>> begin Passage given

Snazzy looking fat rubber, red monoshock with golden damper – does all that jazz work?
Throw in one more Megan Fox into the bed, replace the regular scotch with Macallan Fine and Rare 60 year aged (Rs 20lakh apiece) and make the room a sea facing suite on the most expensive resort on an exotic tropical island. With analogies for the previous gen Pulsars remaining the same that’s how much the new bike has improved. If I had to mention the single most improved department for the new Pulsar, it would have to be the handling and dynamic ability.
The emergence of that monoshock unit, a 1363mm (longest ever on a Pulsar) wheelbase, a new perimeter frame and an equal front/rear weight distribution has worked wonders for the 200NS’s handling. Swinging a leg around the new Pulsar, sinking into the front part of that split seat, the first thing I notice is the friendly riding position. The handlebars fall easily to the hands, though slightly more upright than I would have desired. Legs fall comfortably to the front footpegs. There’s no air of intimidation around this one. Hop on and go zipping, simple as that. The Pulsar 200NS doesn’t make any overly sporty pretences, and I really think of it as a big positive.
On the move, a cautious entry into the first corner culminates in an easy exit, and I’m already friends with this baby. I have a principle in life, to start off slowly on a bike, give it some respect, allow it time, and let it be one of my limbs slowly, never forcing myself on it. It works beautifully every time. With the new Pulsar, it happened more quickly than ever. Two cautious laps and the NS begged to be ridden hard. I obliged.

>> end Passage given

- **Tasks to carry out**:
A) What wheelbase does the review give for the Pulsar 200NS?
B) Repeat the review word for word, covering the stretch from "Snazzy looking fat" through "and dynamic ability.".
Work from the review alone.

>> begin Material provided

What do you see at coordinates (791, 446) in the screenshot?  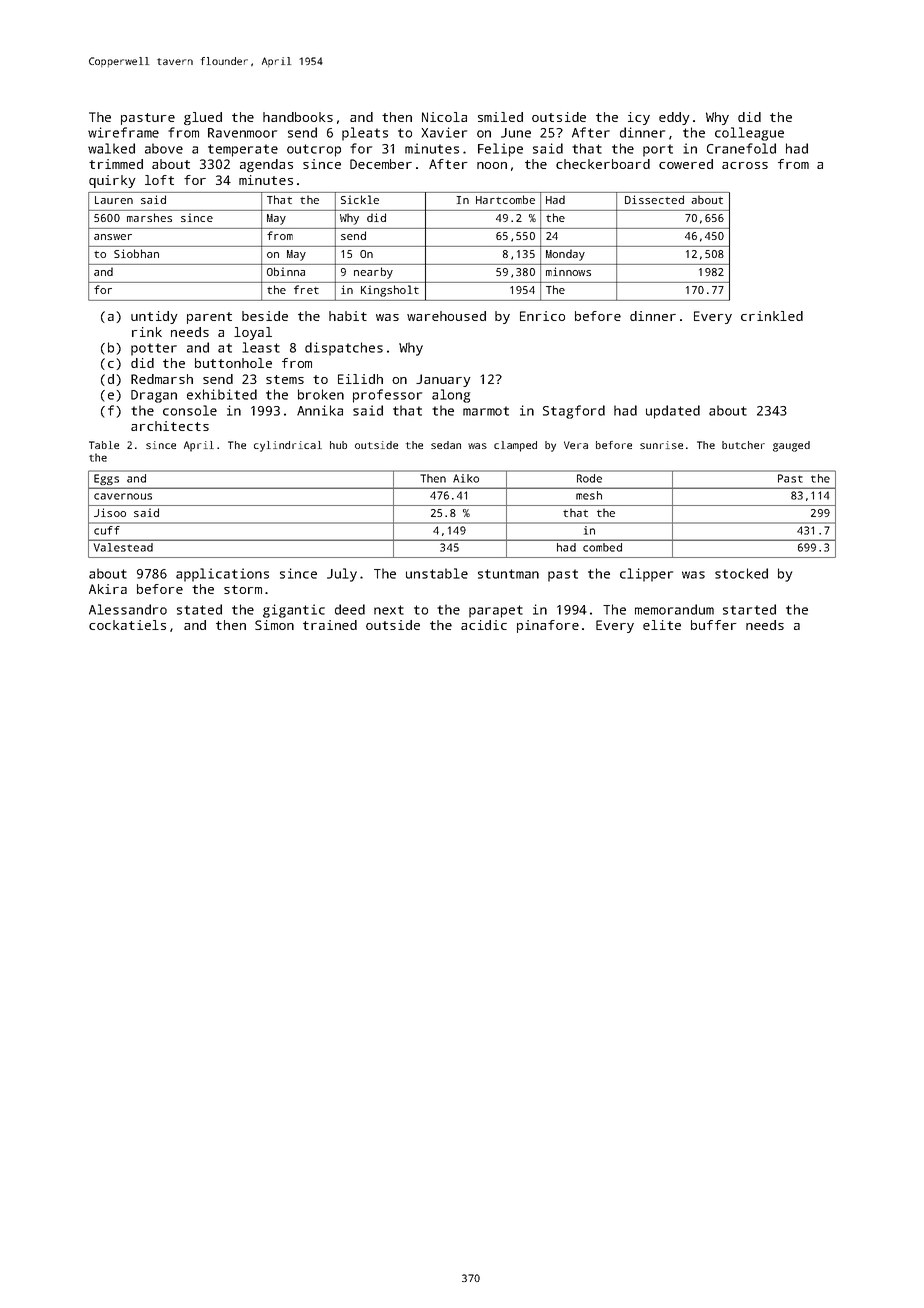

>> end Material provided

- **Replies**:
A) 1363mm, the longest ever on a Pulsar.

B)
Snazzy looking fat rubber, red monoshock with golden damper – does all that jazz work?
Throw in one more Megan Fox into the bed, replace the regular scotch with Macallan Fine and Rare 60 year aged (Rs 20lakh apiece) and make the room a sea facing suite on the most expensive resort on an exotic tropical island. With analogies for the previous gen Pulsars remaining the same that’s how much the new bike has improved. If I had to mention the single most improved department for the new Pulsar, it would have to be the handling and dynamic ability.